DOWNRANGE Review: Brutal, Minimalist Gun Horror

Cult favorite Ryûhei Kitamura's nihilistic single location nightmare makes a monster out of a bloodthirsty sniper.

A car swerves to the side of a country road after its rear driver's side tire explodes. Todd (Rod Hernandez) and Sara (Alexa Yeames) – a young couple carpooling with a group of college classmates who pitched in gas money – jump out to assess the damage. Thankfully, replacing the popped rubber with the SUV's spare should only take around fifteen minutes (twenty tops), and the boys are willing to bet their better halves they can swap it quicker (for the invaluable relationship currency of "bragging rights"). However, if that all went to plan, Ryûhei Kitamura's Downrange would be the most boring short ever made. Instead, the heat gets to Jodi (Kelly Connaire) and Keren (Stephanie Pearson), while Eric (Anthony Kirlew) decides to take a piss in the bushes. Sara tries to get a great group selfie (though the lack of signal makes that tough) while Todd rests. So, the hard work is left to Jeff (Jason Tobias), a friendly hunk who doesn't mind helping out.

That is, until Jeff spots a spent rifle shell. Then the shots ring out, and the boy’s brains are splattered all over the pavement, followed by another bullet through one of the girls' eyes. Suddenly, what should've been an easy bit of roadside maintenance becomes a battle for survival, as Kitamura's horror picture transmutes into this strange hybrid of Phone Booth and The Texas Chain Saw Massacre. We can practically hear John Larroquette intoning, "it was all the more tragic in that they were young", as the kids look for any sort of shelter from the sniper's bullets. The maniac is obviously well trained and able to conceal his person, as he's nowhere to be found. But as army brat Keren points out, he must be using an older rifle, with a silencer, as the bullets aren't able to penetrate the hull of the truck. As long as they stay hidden behind the metal beast, they should be safe. Only question is: how long can they last, and will the gunmen ever let his prey leave while they still draw breath?

In terms of a story summary, that's pretty much it for Downrange. Nevertheless, the simplicity of the movie's script – which was penned by the director and co-writer Joey O'Bryan – works like gangbusters in terms of mounting suspense, as the tension ratchets up quickly and then never really lets off. A consummate stylist, Kitamura employs split diopter close-ups, deep focus, and numerous wide shots to make us feel both intimate yet isolated with these beautiful, terrified folks in the middle of nowhere. They're nothing more than human fish in a barrel, mounds of flesh whose bodies Kitamura's camera zooms in and out of, utilizing rather goopy, gory CGI SFX to concoct gaping wounds. To call Downrange a pure formal exercise wouldn't be out of line, but when the director employs every visual trick in his bag, you can't really fault him for it. 

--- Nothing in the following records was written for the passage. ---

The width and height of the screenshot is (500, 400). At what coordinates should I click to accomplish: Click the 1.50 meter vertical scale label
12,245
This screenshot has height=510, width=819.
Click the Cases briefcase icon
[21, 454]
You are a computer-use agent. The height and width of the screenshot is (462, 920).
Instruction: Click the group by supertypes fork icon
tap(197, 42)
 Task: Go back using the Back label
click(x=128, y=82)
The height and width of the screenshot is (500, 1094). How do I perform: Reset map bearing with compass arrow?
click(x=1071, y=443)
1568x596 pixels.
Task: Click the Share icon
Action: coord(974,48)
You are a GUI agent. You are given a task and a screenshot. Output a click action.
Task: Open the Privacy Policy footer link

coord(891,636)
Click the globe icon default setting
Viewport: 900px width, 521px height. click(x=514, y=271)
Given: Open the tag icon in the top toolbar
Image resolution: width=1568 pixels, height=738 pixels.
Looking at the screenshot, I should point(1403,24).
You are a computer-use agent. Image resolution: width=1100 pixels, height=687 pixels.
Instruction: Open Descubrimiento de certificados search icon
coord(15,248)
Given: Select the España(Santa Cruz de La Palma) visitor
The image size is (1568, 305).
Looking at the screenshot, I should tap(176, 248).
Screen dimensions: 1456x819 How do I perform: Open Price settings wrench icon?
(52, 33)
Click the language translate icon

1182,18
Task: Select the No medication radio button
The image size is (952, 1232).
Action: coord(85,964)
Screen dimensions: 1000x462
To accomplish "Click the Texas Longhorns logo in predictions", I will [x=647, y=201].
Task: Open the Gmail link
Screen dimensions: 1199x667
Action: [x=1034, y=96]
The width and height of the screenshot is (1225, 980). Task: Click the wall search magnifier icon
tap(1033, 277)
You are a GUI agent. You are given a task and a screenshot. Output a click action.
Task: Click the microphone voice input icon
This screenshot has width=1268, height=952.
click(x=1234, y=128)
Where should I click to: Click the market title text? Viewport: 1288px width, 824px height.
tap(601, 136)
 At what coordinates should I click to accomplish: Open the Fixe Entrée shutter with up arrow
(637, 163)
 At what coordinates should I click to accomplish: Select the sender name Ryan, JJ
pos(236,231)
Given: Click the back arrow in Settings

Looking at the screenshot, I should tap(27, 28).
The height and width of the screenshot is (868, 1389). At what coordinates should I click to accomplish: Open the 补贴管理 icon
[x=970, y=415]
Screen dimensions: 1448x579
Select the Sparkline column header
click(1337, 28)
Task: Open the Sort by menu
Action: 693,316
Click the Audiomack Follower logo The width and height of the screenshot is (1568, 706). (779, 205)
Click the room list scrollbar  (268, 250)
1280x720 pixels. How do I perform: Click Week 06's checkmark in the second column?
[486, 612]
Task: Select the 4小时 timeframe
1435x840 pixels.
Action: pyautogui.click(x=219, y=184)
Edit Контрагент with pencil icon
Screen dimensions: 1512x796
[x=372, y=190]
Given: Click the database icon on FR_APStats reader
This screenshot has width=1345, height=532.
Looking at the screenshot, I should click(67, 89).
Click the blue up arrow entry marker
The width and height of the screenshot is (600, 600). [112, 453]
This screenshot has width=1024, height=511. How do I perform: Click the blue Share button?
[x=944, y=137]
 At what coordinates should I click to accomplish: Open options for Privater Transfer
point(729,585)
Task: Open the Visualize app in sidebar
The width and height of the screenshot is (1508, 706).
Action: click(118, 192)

Thankfully, Kitamura and O'Bryan flesh out these victims rather well (so to speak), and make them folks we actually want to see survive. Granted, they do this in the most melodramatic fashion possible – a scene where the group discovers it’s one of the deceased's birthday and sing their corpse a song becomes bizarrely comedic instead of moving – but the characterizations are still pretty solid and sympathetic. Nevertheless, these gorgeous meat bags are nothing more than just that: ample targets for the sniper to plug holes in, tear to pieces via car crashes (as a second vehicle enters the story, only to be quickly decimated), and set on fire. The sound design is amped up to accent the gore, as bullets connect with splattery impact, before bodies hit the pavement in a wet heap. Downrange is obviously meant to be an extremely visceral experience, engaging you with an almost cartoonish level of bodily harm. 

This premise isn't necessarily a novel one – as on top of Phone Booth, Ti West debuted with the Delaware hunting fright, Trigger Man, while Mickey Keating recently took us on a similar tour of Carnage Park. Due to its gleefully mean-spirited violence, Downrange is easily the best of the bunch, pushing the boundaries of both good taste and its single locale set up. Kitamura's crafted a nihilistic companion piece to his own No One Lives, eviscerating people without a thought for either their or the audience’s well-being. Yet that's what a great horror filmmaker does – they engage us on a primal level using their own savage magic. Even with a third act that becomes downright ludicrous, Downrange is an impressive 90-minute atrocity exhibition that even cues the end credits with a troublingly black joke. Why they didn’t title it Trigger Warning remains a total mystery.

Downrange is available now to stream exclusively on Shudder.